For markets, this means volatility is the regime. The dollar still benefits from inertia and a lack of alternatives, but the soft power premium is leaking steadily. Some may still look to the next data print for clarity, but the structural story is one of drift and disorder.
This is not a return to chaos. It’s the recognition that we never left.
The Three-Body markets are here. The orbits won’t settle. Trade accordingly.
Signing off
Thank you for your time and attention. Please feel free to reach out with any feedback.
I continue these ad hoc notes to help organise thoughts, keep in touch with a wider community of like-minded investors.
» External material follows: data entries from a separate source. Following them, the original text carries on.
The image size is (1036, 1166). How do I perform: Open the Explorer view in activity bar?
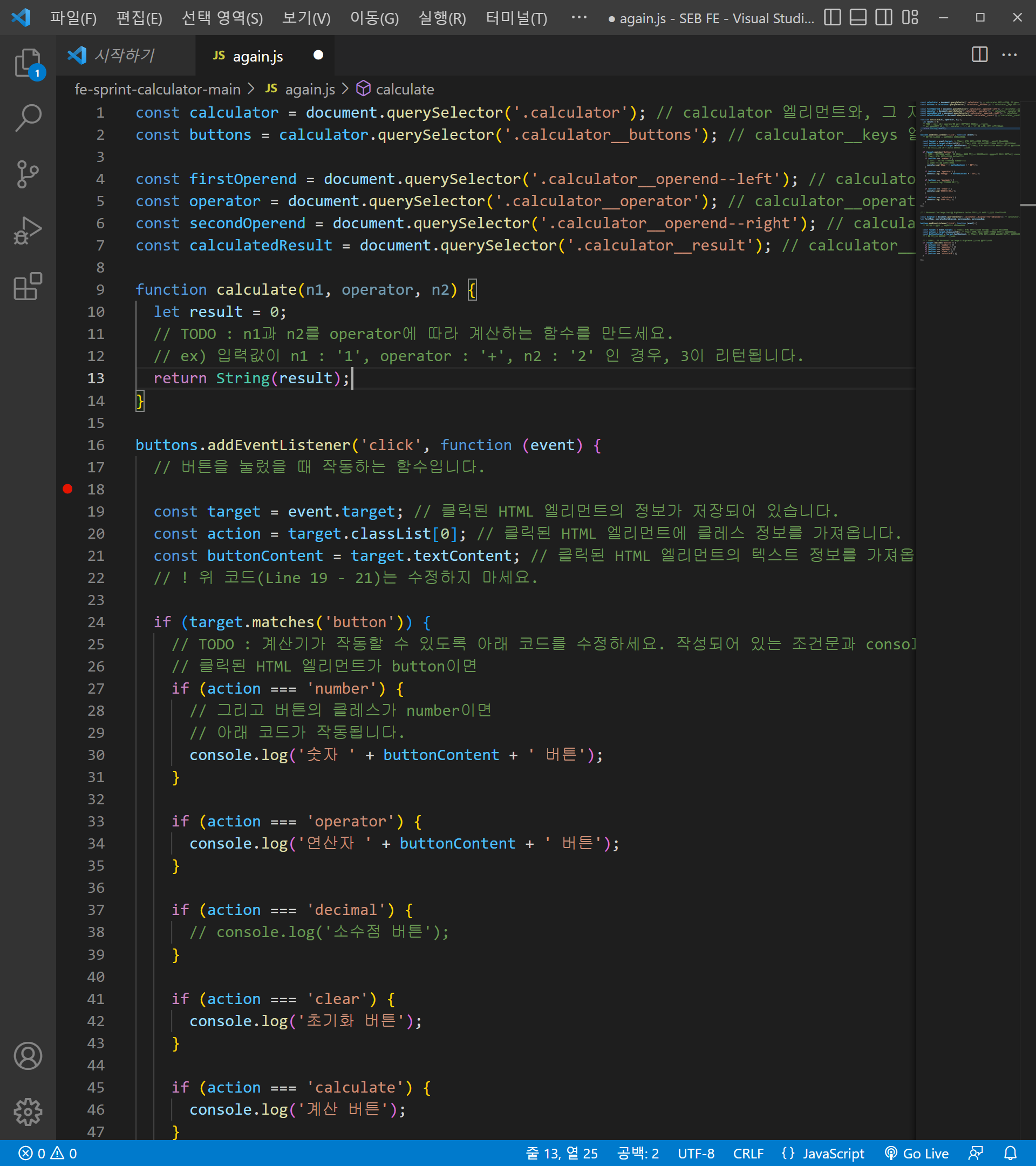point(28,62)
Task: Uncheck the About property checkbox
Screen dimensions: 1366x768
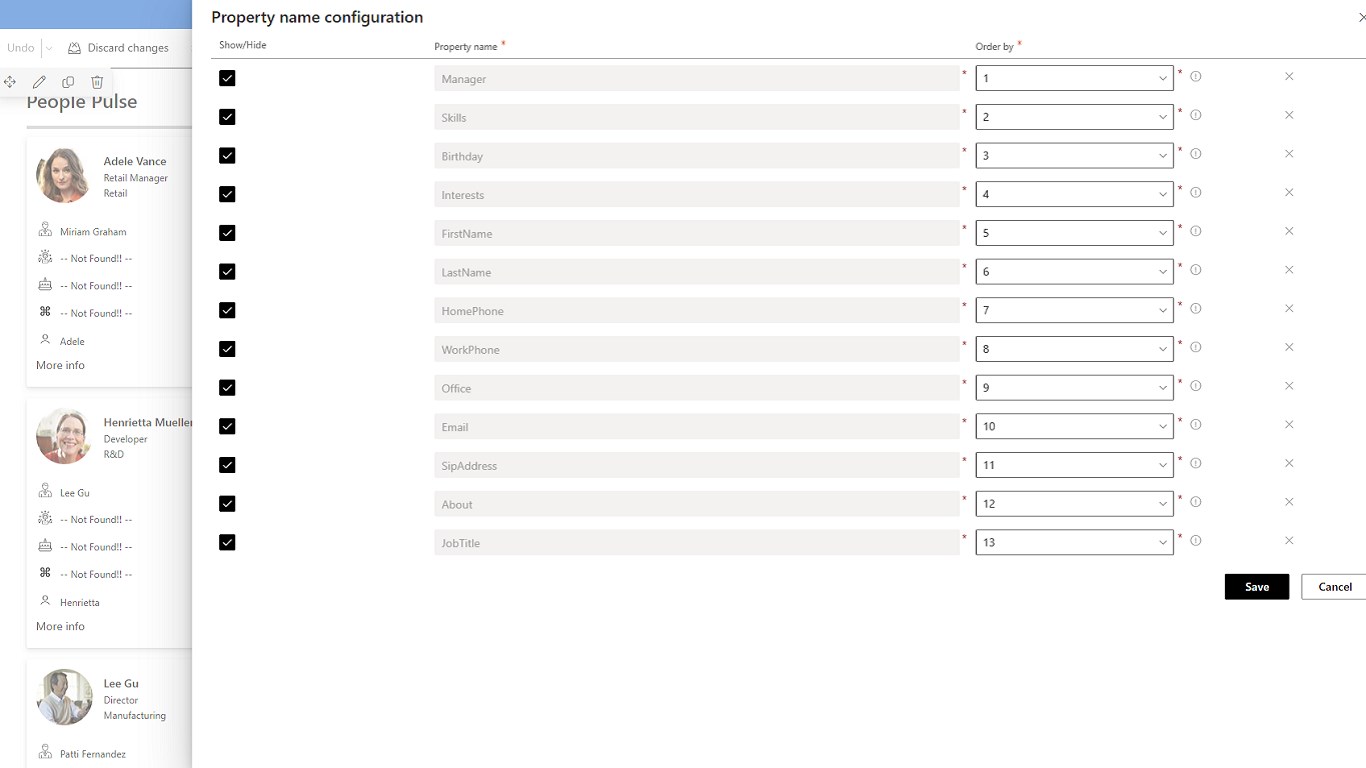Action: pyautogui.click(x=227, y=504)
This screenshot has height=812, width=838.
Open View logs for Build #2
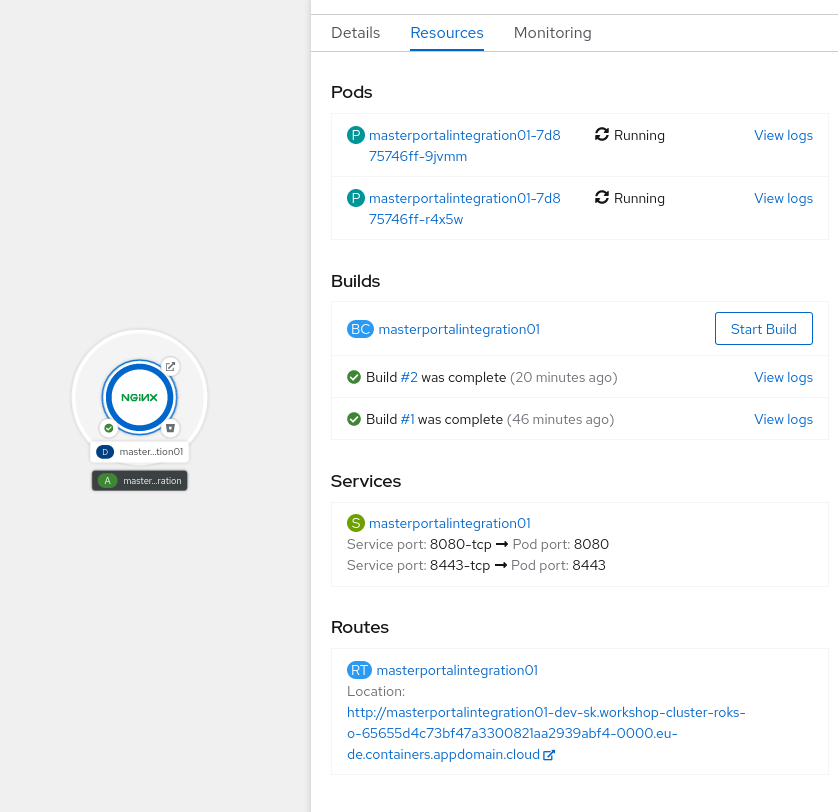(x=783, y=377)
And for the sheer pleasure of writing.
As always, if you’re trading, be disciplined and be lucky.
Stephen
Disclaimer
The contents of this note, including any analysis, opinions, and commentary, are purely for informational purposes and reflect solely the personal views of the author, Stephen Elgie, at the time of writing. They should not be construed as investment advice nor as an inducement, recommendation or solicitation to engage in any form of currency trading or other investment activities.
All information, data, and material presented in this note are believed to be accurate and reliable, yet they are not to be taken as a guarantee of future performance. The views expressed herein are subject to change without notice.
Readers are urged to exercise their own judgment and due diligence before making any investment decisions. The author and his employer, Argo Capital Management Limited accept no liability whatsoever for any loss or damage of any kind arising out of the use of all or any part of this material.